Saved data entries:
# # #

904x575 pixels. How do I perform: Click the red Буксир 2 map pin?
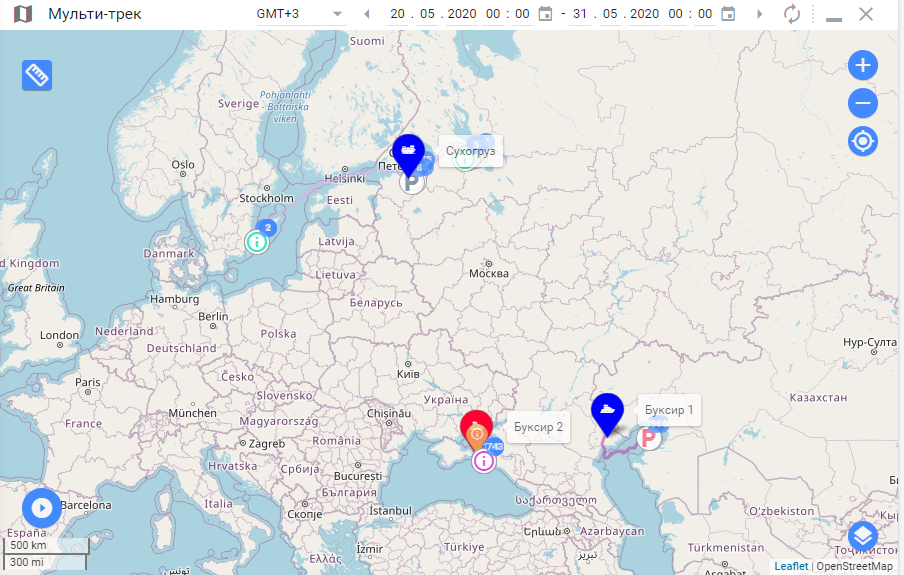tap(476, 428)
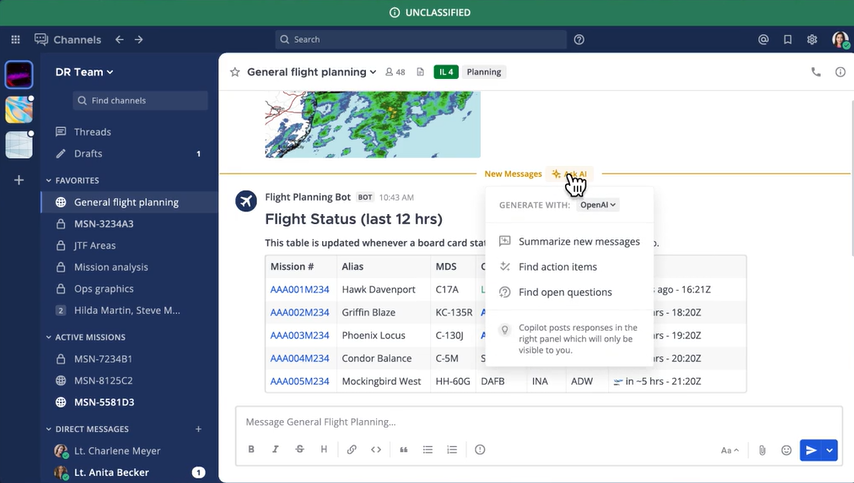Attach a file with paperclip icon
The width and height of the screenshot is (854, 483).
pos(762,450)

# # #

The task →
All of the lines above should be copied exactly, apart from the pictures.

Reply to the task →
904x575 pixels. How do I perform: Click the red Буксир 2 map pin?
tap(476, 428)
Attach a file with paperclip icon
The width and height of the screenshot is (854, 483).
pos(762,450)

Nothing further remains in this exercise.